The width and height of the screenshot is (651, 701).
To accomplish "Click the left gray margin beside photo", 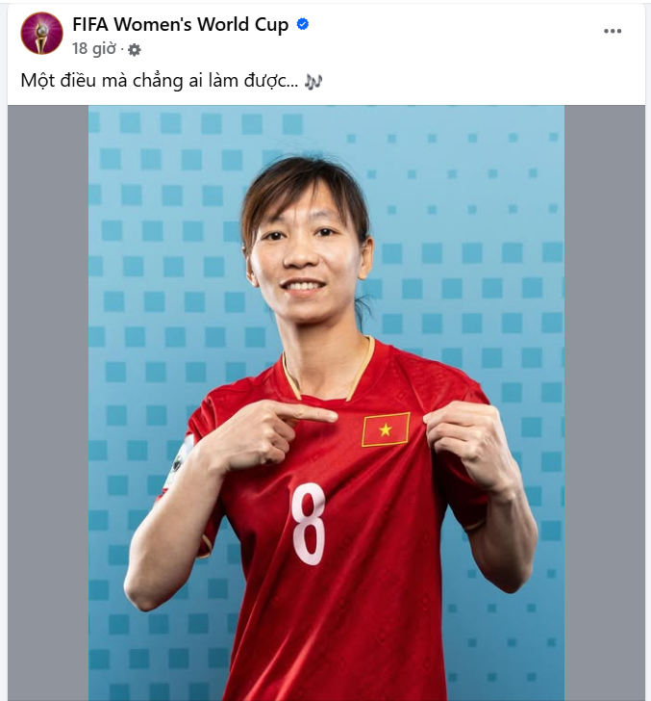I will tap(48, 402).
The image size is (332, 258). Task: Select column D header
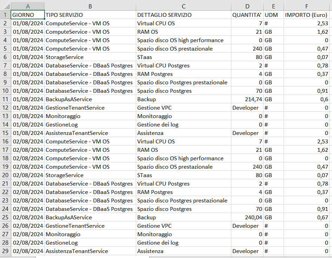click(247, 6)
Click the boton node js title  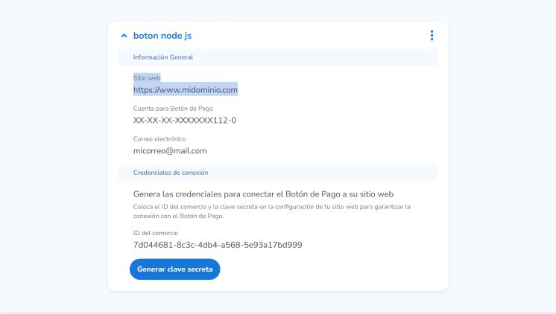162,36
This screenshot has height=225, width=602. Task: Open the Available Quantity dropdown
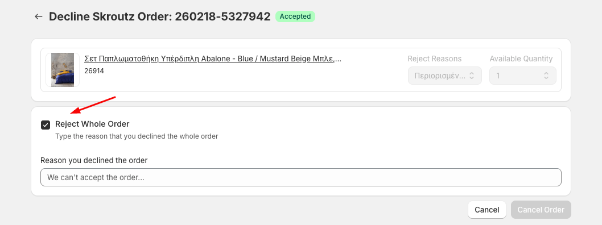pyautogui.click(x=522, y=76)
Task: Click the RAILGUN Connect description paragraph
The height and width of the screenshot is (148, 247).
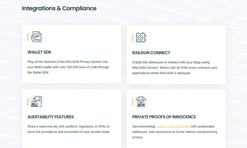Action: click(175, 68)
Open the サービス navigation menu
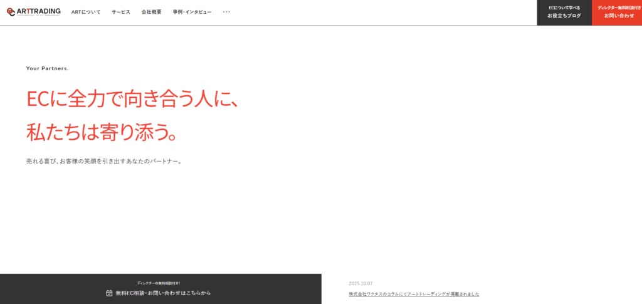This screenshot has width=642, height=304. [x=121, y=12]
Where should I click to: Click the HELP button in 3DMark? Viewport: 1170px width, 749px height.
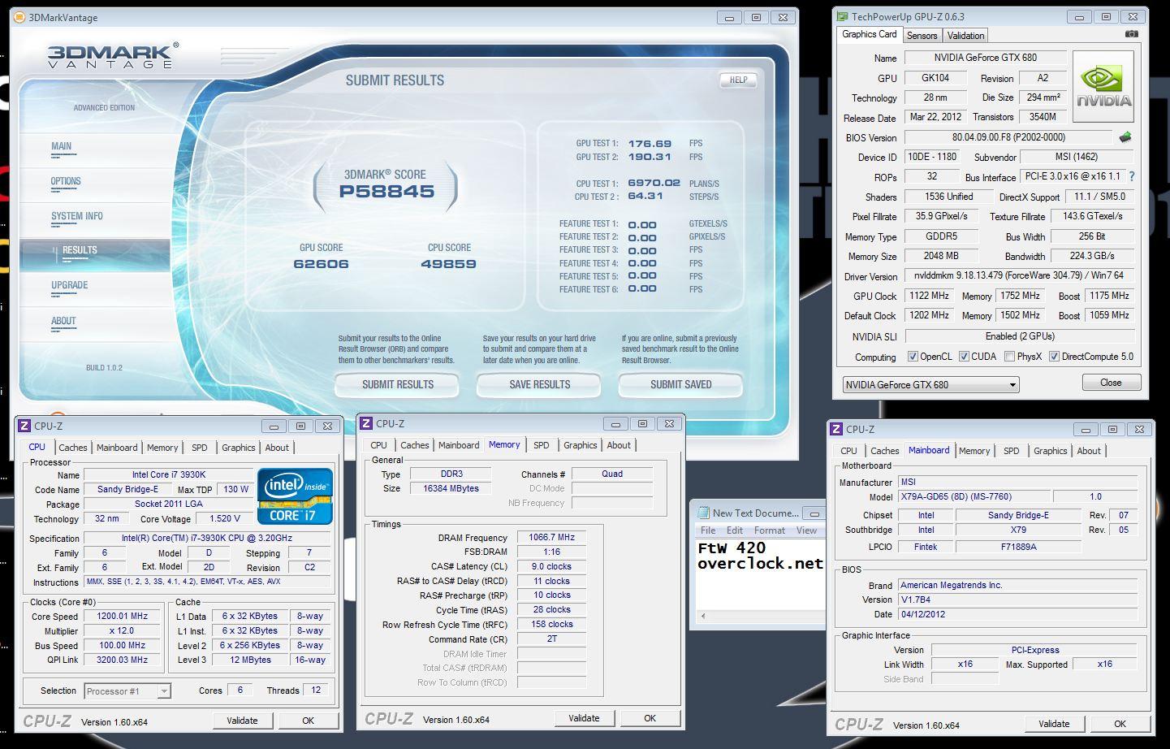tap(738, 80)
■ ■ ■
Your assignment:
Take the records above from the line with "This screenshot has height=225, width=602." down to their last line and please copy those lines exactly, without the pictures.

Reply to the task:
This screenshot has height=225, width=602. Task: Open the Available Quantity dropdown
pyautogui.click(x=522, y=76)
Task: Click the RAILGUN Connect description paragraph
The height and width of the screenshot is (148, 247).
Action: click(175, 68)
Open the サービス navigation menu
This screenshot has width=642, height=304. [x=121, y=12]
Where should I click to: Click the HELP button in 3DMark? Viewport: 1170px width, 749px height.
tap(738, 80)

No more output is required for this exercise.